“Yo no me meto en política” es una frase de uso bastante corriente. Sobre las razones que se dan, no es del caso entrar aquí. La atención se dirige hacia la posibilidad misma de una tal actitud, previo un recordatorio de significados elementales del término política (del griego polis, ciudad).

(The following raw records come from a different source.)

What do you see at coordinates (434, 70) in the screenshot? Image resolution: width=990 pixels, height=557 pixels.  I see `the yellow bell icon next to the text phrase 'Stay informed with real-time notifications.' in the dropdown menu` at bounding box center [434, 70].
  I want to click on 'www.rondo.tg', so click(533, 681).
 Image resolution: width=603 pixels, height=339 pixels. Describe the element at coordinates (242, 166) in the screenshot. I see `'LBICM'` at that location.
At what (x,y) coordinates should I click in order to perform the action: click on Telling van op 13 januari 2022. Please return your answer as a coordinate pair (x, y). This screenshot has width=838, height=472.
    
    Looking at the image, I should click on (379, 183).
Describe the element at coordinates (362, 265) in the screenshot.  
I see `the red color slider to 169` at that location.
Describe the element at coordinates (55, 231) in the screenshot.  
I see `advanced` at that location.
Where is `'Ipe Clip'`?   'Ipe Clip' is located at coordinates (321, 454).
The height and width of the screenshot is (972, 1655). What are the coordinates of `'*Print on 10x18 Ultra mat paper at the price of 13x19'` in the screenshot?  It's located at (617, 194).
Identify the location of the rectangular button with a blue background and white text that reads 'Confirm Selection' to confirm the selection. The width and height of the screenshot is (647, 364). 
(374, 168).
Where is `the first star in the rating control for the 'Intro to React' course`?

En el siglo IV antes de la era cristiana el filósofo Aristóteles en su libro
clásico Política definió al hombre como animal político (zoon
politikon). Con ello asomaba ya la amplitud de ese campo del quehacer
humano. No es de extrañar por tanto que en nuestro tiempo Thomas Mann haya
empleado en su Montaña Mágica la expresión de que “todo es política” y
Michel Foucault subrayase que ésta se encuentra en todas partes y nunca pueda
desaparecer. En esta línea de comprensión terminológica la connotada feminista
Carol Hanisch buscó diluir fronteras afirmando que “lo personal es político” ¡Qué
quedaría entonces fuera de la política? Por cierto que Maquiavelo, marcado por
su escenario pragmático renacimental, encogió lo político con una
interpretación éticamente negativa. Puede decirse, a manera de síntesis, que lo
político está en todo, pero no lo es todo. El ser humano, en efecto, por su dimensión
ética y espiritual, tiene una apertura trascendente y se mueve en ámbitos que
no se reducen a lo relacional político.
Para distinguir, sin complicar demasiado las cosas, podemos señalar tres
acepciones del vocablo política 1. Lo concerniente a la polis en
cuanto convivencia social, conglomerado humano y su bien común. 2. Lo que se refiere al poder (su organización
y ejercicio), a la autoridad, en la polis. 3. Lo relativo
a la agrupación en partidos, con miras a la toma y actuación de dicho
poder. El ser y el actuar políticos tiene, por consiguiente, diversos modos darse,
lo cual se refleja, obviamente, en los diferentes tipos de compromiso y comportamiento
frente a esa realidad. Pensemos, por ejemplo, en lo que en este asunto toca a) a
la Iglesia como conjunto, b) a su jerarquía y c) al laicado que
mayoritariamente la integra. Algo semejante se puede hacer respecto de la
llamada “sociedad civil”.
Como fácilmente se cae en una especie de “mitificación” de la política (asumiéndola
casi sólo como espacio de secretismos, dobleces, manipulaciones y
aprovechamientos) estimo iluminadora y saludable la traducción de polis como
sociedad y la interpretación del adjetivo social como político.
Así podemos razonable y convenientemente interpretar el relato bíblico del Génesis
(1, 26-27), en el sentido de que Dios creó al ser humano como político,
como ser relacional para surgir, vivir y desarrollarse en polis (con-vivencia),
comenzando por la estructura más elemental de ésta, que es la familia. La
politicidad o socialidad constituye, por consiguiente, no un agregado del ser
humano, sino algo que lo define desde adentro, estructuralmente, y lo acompaña
en uno u otro modo en todo su quehacer. En este sentido se puede afirmar que el
hombre es necesaria e ineludiblemente político. La revelación cristiana
lo identifica como imagen auténtica de Dios, que es Unitrino, comunión,
relacionalidad interpersonal, amor (1 Jn 4, 8).
Expresiones como la referida al inicio, de meterse o no en política,
carecen entonces de sentido, en cuanto, en virtud de existentes, los seres
humanos somos políticos, con-vivientes, desde el inicio de nuestra
peregrinación terrena. Querámoslo o no, estamos metidos cotidianamente en
política y el problema ético y religioso entonces reside en cómo hemos de estarlo.
El “segundo mandamiento” (Mc 12, 31), al igual que las obras de misericordia de
que habla Jesús (Mt 25, 31-46) pueden y han de entenderse como amor político.
De lo anterior se desprende que la formación política es moralmente
obligante para una convivencia responsable y corresponsable. La edificación de
una nueva sociedad (polis vivible, deseable) es tarea de todos,
cualquiera sea la condición personal. El actuar político puede variar según
vocaciones, situaciones y oportunidades, pero todos y cada uno tenemos una
tarea que realizar en dicho campo. Para los creyentes esta obligación se
acentúa en virtud del mandamiento máximo proclamado por Jesús.